[TASK TO COMPLETE] The copy you produce must hold every record exactly, and none of the images.

[EXTRACTED ENTRIES]
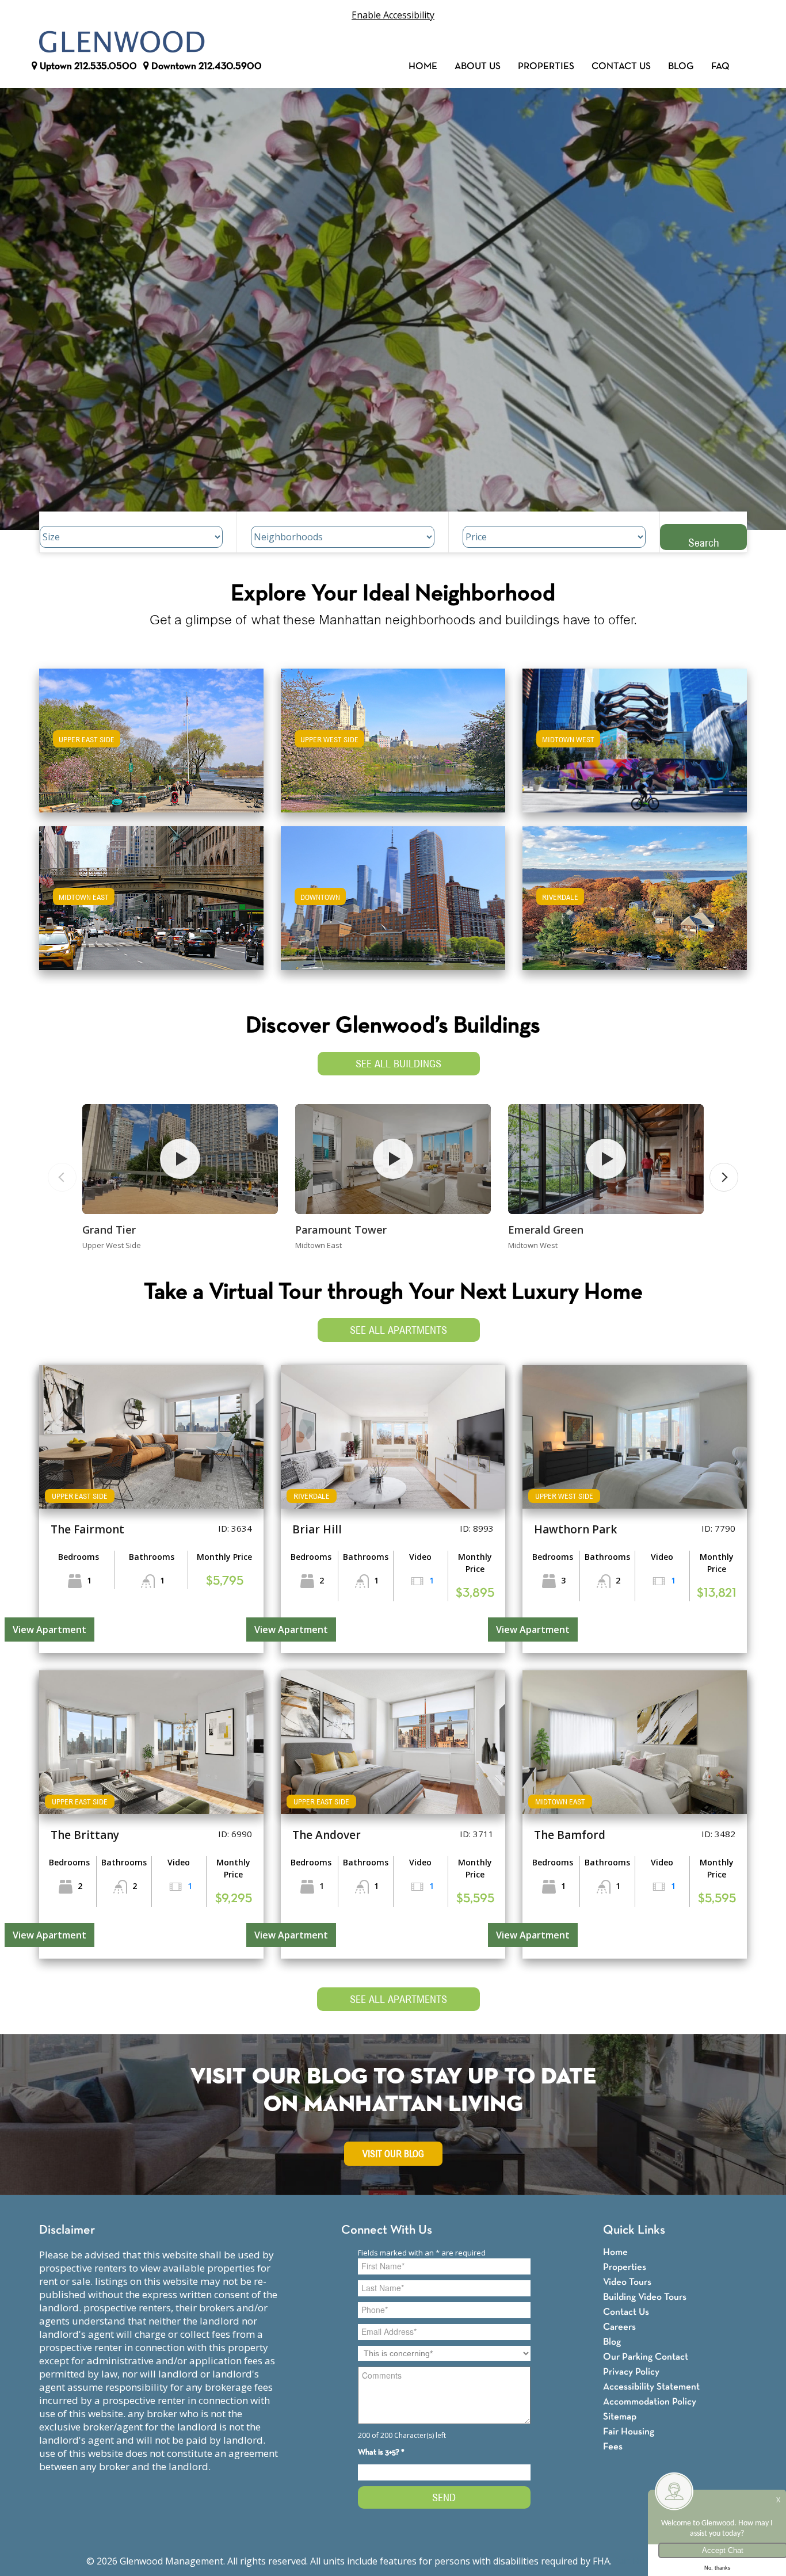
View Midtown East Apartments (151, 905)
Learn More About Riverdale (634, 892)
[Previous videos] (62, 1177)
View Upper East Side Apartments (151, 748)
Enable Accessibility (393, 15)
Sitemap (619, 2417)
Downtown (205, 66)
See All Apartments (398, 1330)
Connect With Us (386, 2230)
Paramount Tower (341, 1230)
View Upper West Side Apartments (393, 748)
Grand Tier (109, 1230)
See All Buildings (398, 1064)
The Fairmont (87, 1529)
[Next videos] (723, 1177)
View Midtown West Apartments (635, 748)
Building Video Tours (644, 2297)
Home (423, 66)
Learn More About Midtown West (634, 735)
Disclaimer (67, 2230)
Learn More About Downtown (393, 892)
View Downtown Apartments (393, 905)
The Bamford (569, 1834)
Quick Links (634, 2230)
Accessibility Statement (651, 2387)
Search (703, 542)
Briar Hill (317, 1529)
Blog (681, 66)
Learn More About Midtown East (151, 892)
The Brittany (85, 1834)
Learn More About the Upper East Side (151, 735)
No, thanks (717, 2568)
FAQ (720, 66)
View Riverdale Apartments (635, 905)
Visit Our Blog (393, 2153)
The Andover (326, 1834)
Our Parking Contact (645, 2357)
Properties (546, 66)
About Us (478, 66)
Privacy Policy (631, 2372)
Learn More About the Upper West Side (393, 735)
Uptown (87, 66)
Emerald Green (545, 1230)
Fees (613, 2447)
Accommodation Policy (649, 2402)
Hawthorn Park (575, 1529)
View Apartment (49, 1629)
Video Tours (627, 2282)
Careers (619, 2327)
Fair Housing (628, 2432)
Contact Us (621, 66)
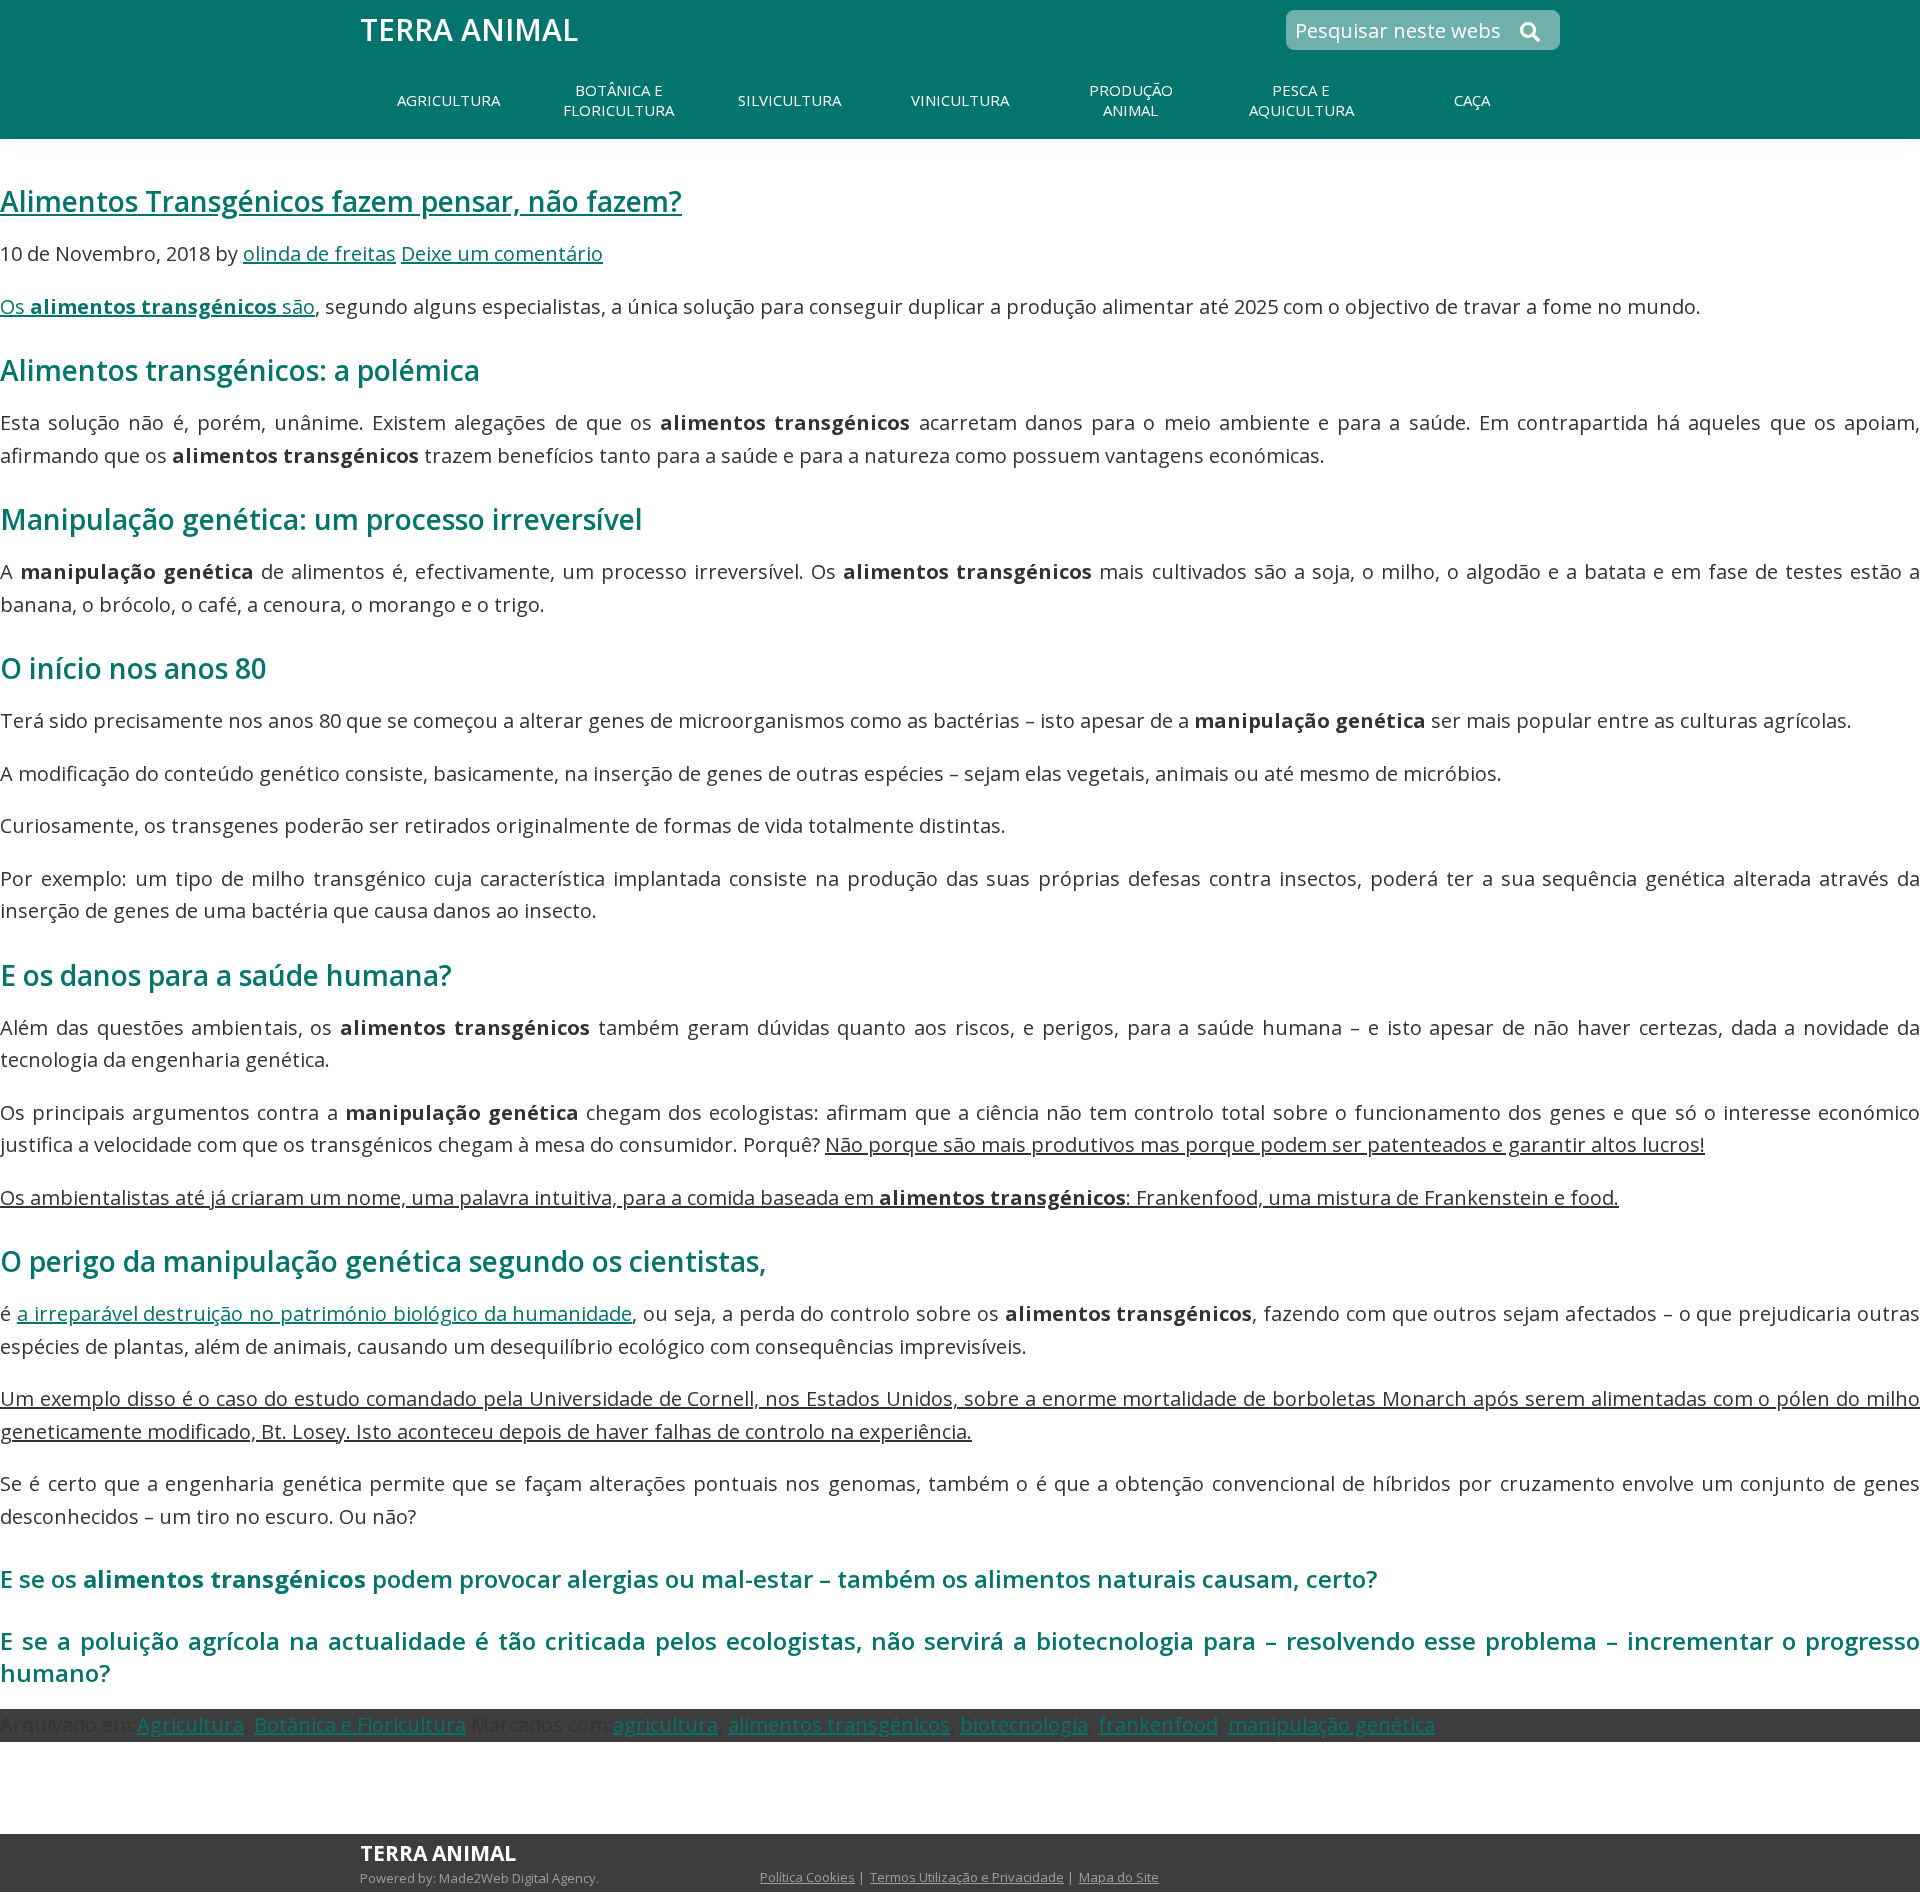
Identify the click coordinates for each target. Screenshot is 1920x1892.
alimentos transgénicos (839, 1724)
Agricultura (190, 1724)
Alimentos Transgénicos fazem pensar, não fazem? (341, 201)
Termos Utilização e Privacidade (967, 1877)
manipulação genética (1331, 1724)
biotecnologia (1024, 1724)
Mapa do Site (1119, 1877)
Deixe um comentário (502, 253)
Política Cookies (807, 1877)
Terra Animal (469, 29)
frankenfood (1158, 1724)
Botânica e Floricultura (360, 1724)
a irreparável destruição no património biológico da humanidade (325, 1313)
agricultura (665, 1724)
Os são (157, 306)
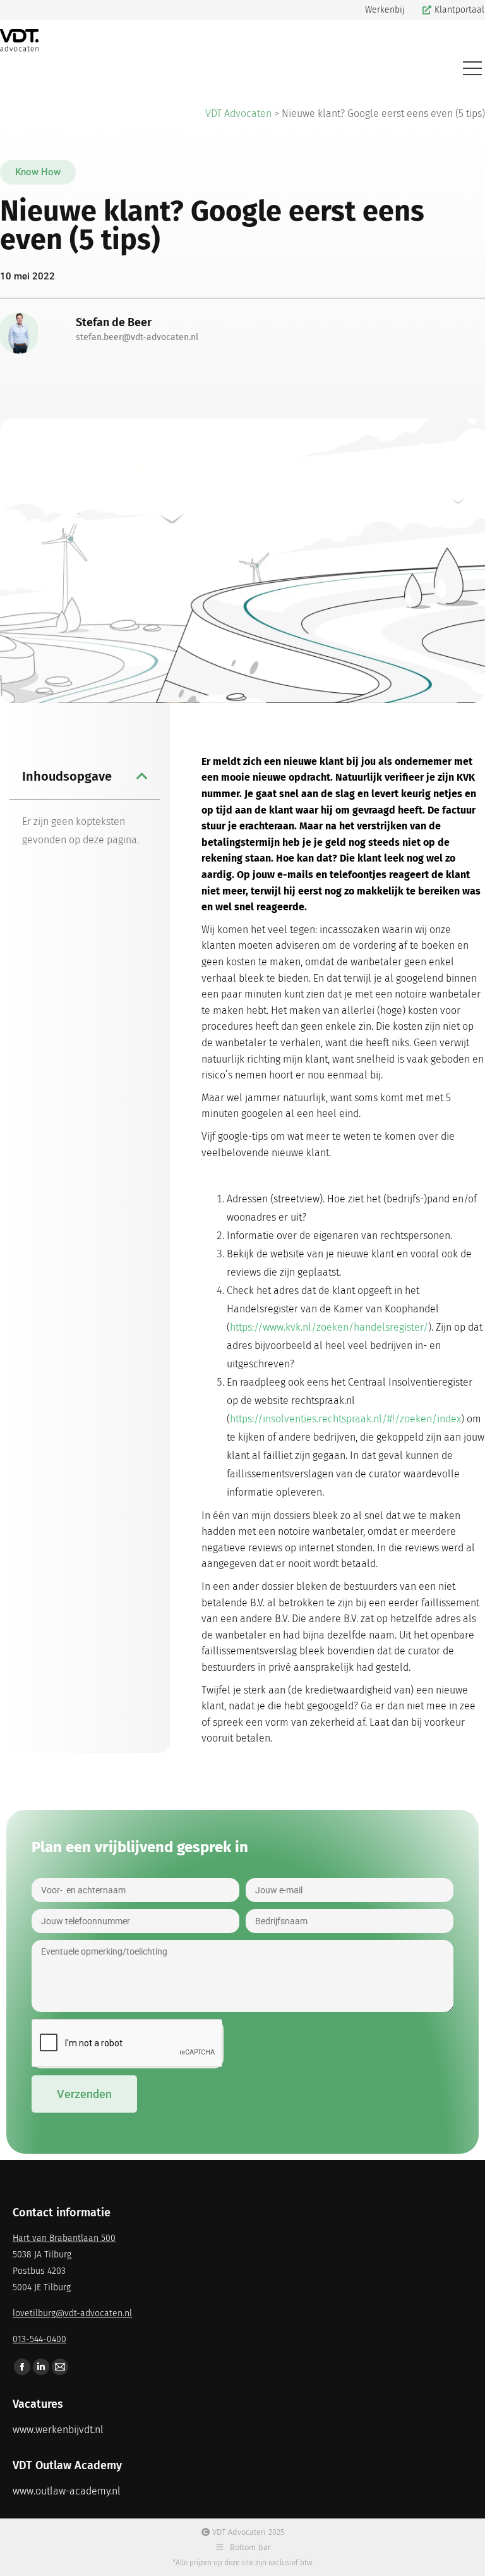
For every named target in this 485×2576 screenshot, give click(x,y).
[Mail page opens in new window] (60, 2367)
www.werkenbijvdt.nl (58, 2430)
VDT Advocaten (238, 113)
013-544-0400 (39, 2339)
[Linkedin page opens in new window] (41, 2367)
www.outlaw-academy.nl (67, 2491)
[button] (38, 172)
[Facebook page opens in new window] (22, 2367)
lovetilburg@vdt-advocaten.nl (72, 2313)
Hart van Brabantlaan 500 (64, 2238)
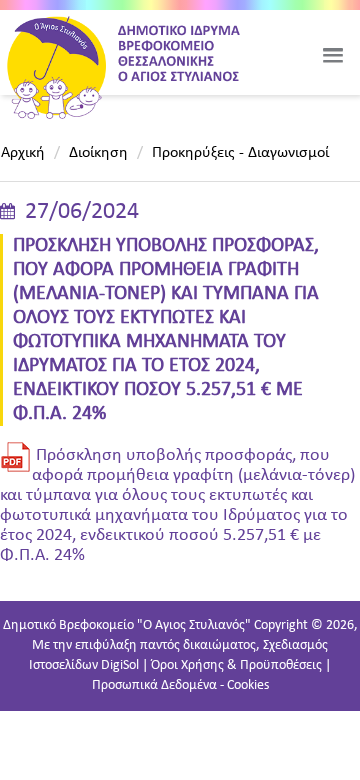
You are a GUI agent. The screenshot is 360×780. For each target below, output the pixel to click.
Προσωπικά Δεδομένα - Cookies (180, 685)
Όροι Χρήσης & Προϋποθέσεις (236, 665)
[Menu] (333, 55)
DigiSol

[RESPONSE]
View Midtown East Apartments (151, 905)
Learn More About Riverdale (634, 892)
[Previous videos] (62, 1177)
View Upper East Side Apartments (151, 748)
Enable Accessibility (393, 15)
Sitemap (619, 2417)
Downtown (205, 66)
See All Apartments (398, 1330)
Connect With Us (386, 2230)
Paramount Tower (341, 1230)
View Upper West Side Apartments (393, 748)
Grand Tier (109, 1230)
See All Buildings (398, 1064)
The Fairmont (87, 1529)
[Next videos] (723, 1177)
View Midtown West Apartments (635, 748)
Building Video Tours (644, 2297)
Home (423, 66)
Learn More About Midtown West (634, 735)
Disclaimer (67, 2230)
Learn More About Downtown (393, 892)
View Downtown Apartments (393, 905)
The Bamford (569, 1834)
Quick Links (634, 2230)
Accessibility Statement (651, 2387)
Search (703, 542)
Briar Hill (317, 1529)
Blog (681, 66)
Learn More About Midtown East (151, 892)
The Brittany (85, 1834)
Learn More About the Upper East Side (151, 735)
No, thanks (717, 2568)
FAQ (720, 66)
View Riverdale Apartments (635, 905)
Visit Our Blog (393, 2153)
The Andover (326, 1834)
Our Parking Contact (645, 2357)
Properties (546, 66)
About Us (478, 66)
Privacy Policy (631, 2372)
Learn More About the Upper West Side (393, 735)
Uptown (87, 66)
Emerald Green (545, 1230)
Fees (613, 2447)
Accommodation Policy (649, 2402)
Hawthorn Park (575, 1529)
View Apartment (49, 1629)
Video Tours (627, 2282)
Careers (619, 2327)
Fair Housing (628, 2432)
Contact Us (621, 66)
Identify the click coordinates for each target. Screenshot is 1920x1892.
alimentos transgénicos (839, 1724)
Agricultura (190, 1724)
Alimentos Transgénicos fazem pensar, não fazem? (341, 201)
Termos Utilização e Privacidade (967, 1877)
manipulação genética (1331, 1724)
biotecnologia (1024, 1724)
Mapa do Site (1119, 1877)
Deixe um comentário (502, 253)
Política Cookies (807, 1877)
Terra Animal (469, 29)
frankenfood (1158, 1724)
Botânica e Floricultura (360, 1724)
a irreparável destruição no património biológico da humanidade (325, 1313)
agricultura (665, 1724)
Os são (157, 306)
For every named target in this 485×2576 screenshot, give click(x,y).
[Mail page opens in new window] (60, 2367)
www.werkenbijvdt.nl (58, 2430)
VDT Advocaten (238, 113)
013-544-0400 (39, 2339)
[Linkedin page opens in new window] (41, 2367)
www.outlaw-academy.nl (67, 2491)
[button] (38, 172)
[Facebook page opens in new window] (22, 2367)
lovetilburg@vdt-advocaten.nl (72, 2313)
Hart van Brabantlaan 500 (64, 2238)
You are a GUI agent. The screenshot is 360×780. For each target below, output the pixel to click.
Προσωπικά Δεδομένα - Cookies (180, 685)
Όροι Χρήσης & Προϋποθέσεις (236, 665)
[Menu] (333, 55)
DigiSol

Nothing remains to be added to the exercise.